Charlamos de cremas, de lacas de uñas, de comprar zapatos de tacón alto y de combinar morado con crudo, y nos dimos cuenta de que, afortunadamente, ya no somos las adolescentes inseguras que fuimos.
Nos miramos al espejo, y reconocemos lo que vemos. Y si no nos gusta, le echamos azucar, que quita las penas y alegra la vida. Si es en un mojito, más.
Porque con los años hemos aprendido a perdonarnos nuestros defectos y a ensalzar nuestras propias virtudes, y la que no tiene unos ojos preciosos tiene una piel envidiable, o un trasero que quita el hipo. Y el resto, ni lo vemos, ni lo ven.

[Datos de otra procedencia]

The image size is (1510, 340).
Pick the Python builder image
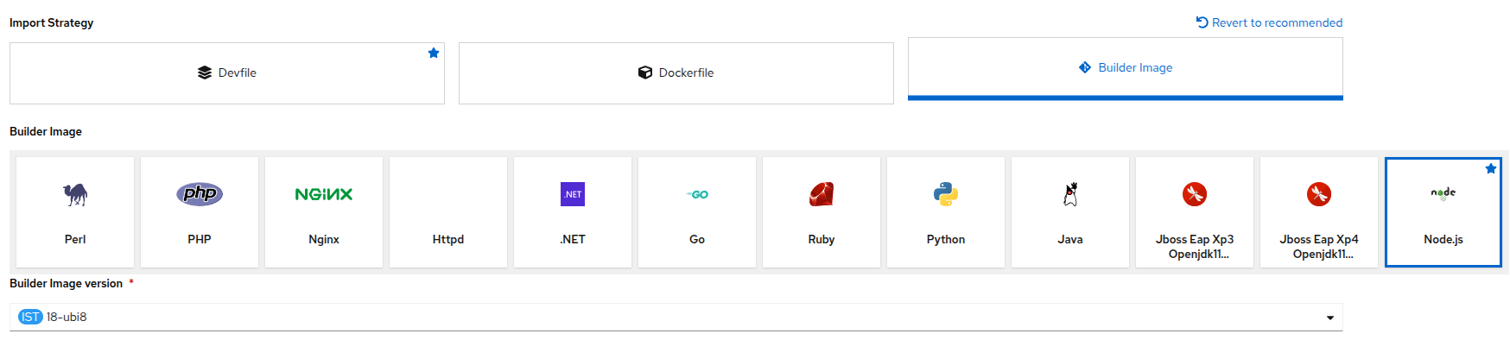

Somos lo que hemos querido ser. Y no todo el mundo puede decir eso.
Con los años, he aprendido a quererme. A caerme bien. A perdonarme. Y por lo que veo, es una de las ventajas generalizadas de la edad: nos volvemos más optimistas con respecto a nosotros mismos, y comenzamos a disfrutar de un embalaje que nos ha venido de serie pero que puede mejorarse notablemente con los tacones adecuados y el corte correcto de jeans.
A mi , personalmente, ha dejado de dolerme la cabeza cuando salgo de compras. Si la talla 40 no me entra, cojo sin pudor una 42, y asunto arreglado. Si los vaqueros de corte bajo me sientan como un tiro, busco unos de tiro alto, y solucionado.
Ya no me duele nada, ni un poquito, reconocer que soy adicta a los cosméticos. Los pruebo todos, sí ¿y qué pasa?. Esos 15 minutos que dedico a mi cuerpo cada mañana y cada noche son mios, sólo mios, y de nadie más. Y esos 50€ que mi Visa soltó en la´ultima crema los estoy disfrutando uno a uno.
Ya no me importa quemar la Visa de cuando en vez porque me he enamorado sin remedio de ese bolso, de ese vestido, de esos pumps sencillamente increíbles. Es mi dinero y me lo gasto en lo que quiero.
Ya no tengo que justificarme ante nadie, y menos ante un espejo que al final ha terminado por ser más amigo que enemigo, y que me devuelve una imagen que, imperfecta y todo, me gusta. Quizas porque me la he construído yo misma a base de crearme un estilo, y de creerme a mi misma.
El sábado pasado nos tomamos unas cervezas, y unas cuantas tandas de camembert frito, y todas estábamos estupendas porque realmente nos veíamos así.
Es lo que tienen los años, que curan casi todos los complejos.